WHEN Marcus Bachmann came home that Saturday evening in 2000, he checked the telephone answering machine and was mystified by the many messages congratulating his wife for something. “Michele,” he said, “do you have something to tell me?” She did.
The state senator from her district in suburban Minneapolis-St. Paul had been in office for 17 years, had stopped being pro-life and started supporting tax increases, so that morning she skipped washing her hair, put on jeans and a tattered sweatshirt and went to the local Republican nominating caucus to ask him a few pointed questions. There, at the spur of the moment, some similarly disgruntled conservatives suggested that she unseat the incumbent. After she made a five-minute speech “on freedom,” the caucus emphatically endorsed her, and she handily won the subsequent primary.

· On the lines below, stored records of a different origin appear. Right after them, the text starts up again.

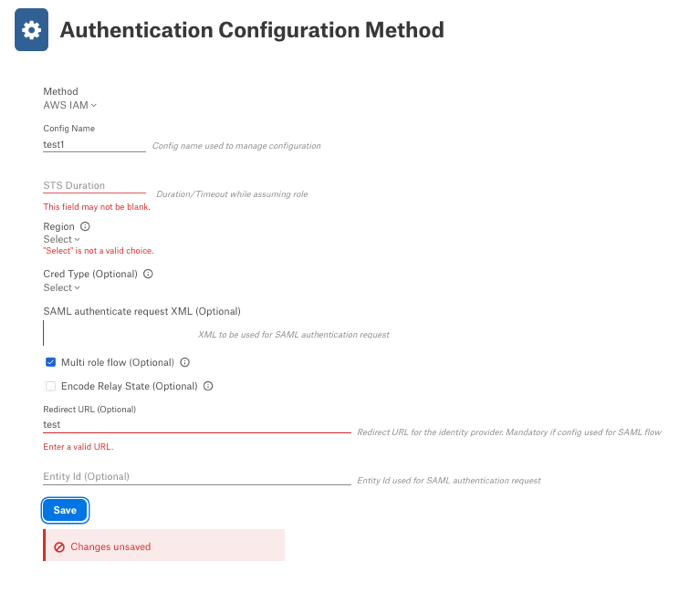Screen dimensions: 700x593
Task: Open the AWS IAM method dropdown
Action: click(70, 105)
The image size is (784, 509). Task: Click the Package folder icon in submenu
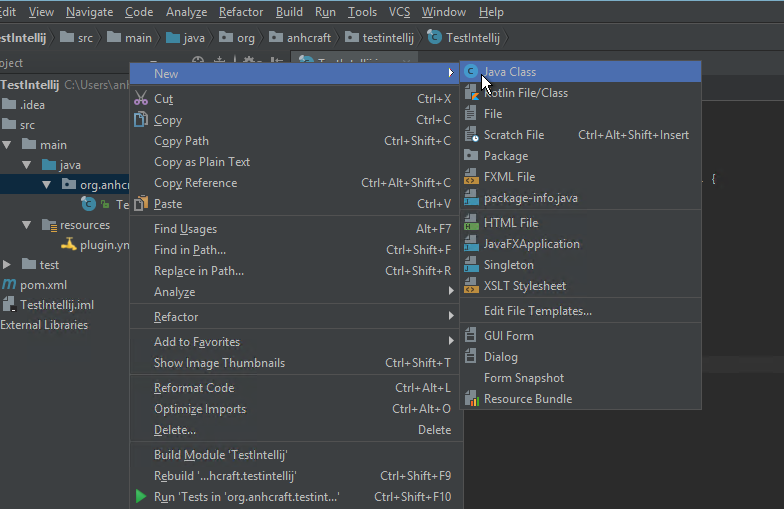tap(471, 156)
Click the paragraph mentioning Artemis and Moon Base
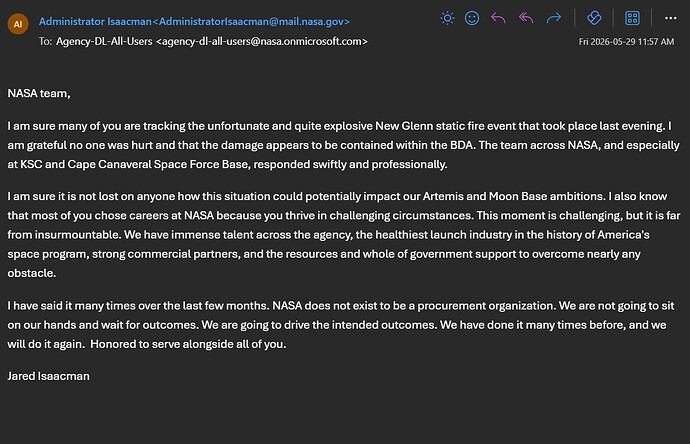 [344, 235]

After six years in the state Legislature, she ran for Congress and now, in her second term, has become such a burr under Democrats’ saddles that recently The New York Times profiled her beneath a Page One headline: “GOP Has a Lightning Rod, And Her Name Is Not Palin.” She is, however, a petite pistol that occasionally goes off half-cocked.

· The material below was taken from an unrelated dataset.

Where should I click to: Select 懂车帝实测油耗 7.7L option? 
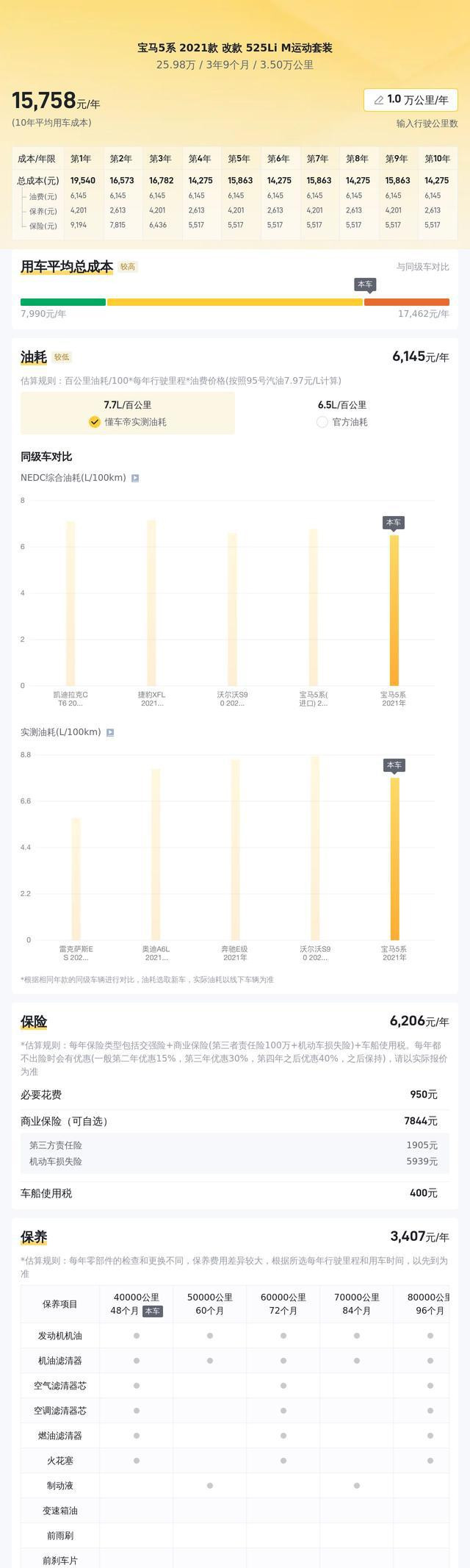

For example, appearing on MSNBC’s “Hardball” 18 days before last year’s election, she made the mistake of taking Chris Matthews’ bait and speculating about whether Barack Obama and some other Democrats have “anti-American” views. In the ensuing uproar, her opponent raised nearly $2 million and her lead shrank from 13 points to her winning margin of 3.
Some of her supposed excesses are, however, not merely defensible; they’re admirable. For example, her June 9 statement on the House floor has been viewed on the Internet about 2 million times. She noted that, during the federal takeover of General Motors, a Democratic senator and one of her Democratic House colleagues each successfully intervened with GM to save a constituent’s dealership from forced closure. One of her constituents, whose dealership had been in the family for 90 years, told her that the $15 million dealership had been rendered worthless overnight, and, Bachmann said, “GM is demanding that she hand over her customer list,” probably to give it to surviving GM dealerships that once were competitors.
In her statement, Bachmann repeatedly called such politicization of the allocation of economic rewards “gangster government” — which was accurate.
The only state to have voted Democratic in nine consecutive presidential elections, Minnesota is a blue state but is given to idiosyncratic political flings. Minnesotans, Bachmann says, like “authentic” people of whatever political inclinations, from the cerebral Eugene McCarthy to the visceral Jesse Ventura.
Bachmann, an authentic representative of the GOP base, had quite enough on her plate before politics. She and Marcus, a clinical psychologist, have five children and, as foster parents, raised some other people’s children, 23 of them, a few teenagers at a time.
Born in Iowa but a Minnesotan by age 12, Bachmann acquired what she calls “her family’s Hubert Humphrey knee-jerk liberalism.” She and her husband danced at Jimmy Carter’s inauguration. Shortly thereafter, however, she was riding on a train and reading Gore Vidal’s novel “Burr,” which is suffused with that author’s jaundiced view of America. “I set the book down on my lap, looked out the window and thought: That’s not the America I know.” She volunteered for Reagan in 1980.
Looking toward 2012, she is not drawn merely to Sarah Palin or other darlings of social conservatives. She certainly is one of those, but she knows that economic hardship and government elephantiasis now trump other issues.
When she was a teenager in Anoka, Minn., she was a nanny for a young girl named Gretchen Carlson. Today, Carlson, a Stanford honors graduate who studied at Oxford, is a host of “Fox & Friends,” the morning show on — wouldn’t you know — Fox News Channel. See how far ahead the Vast Right-Wing Conspiracy plans?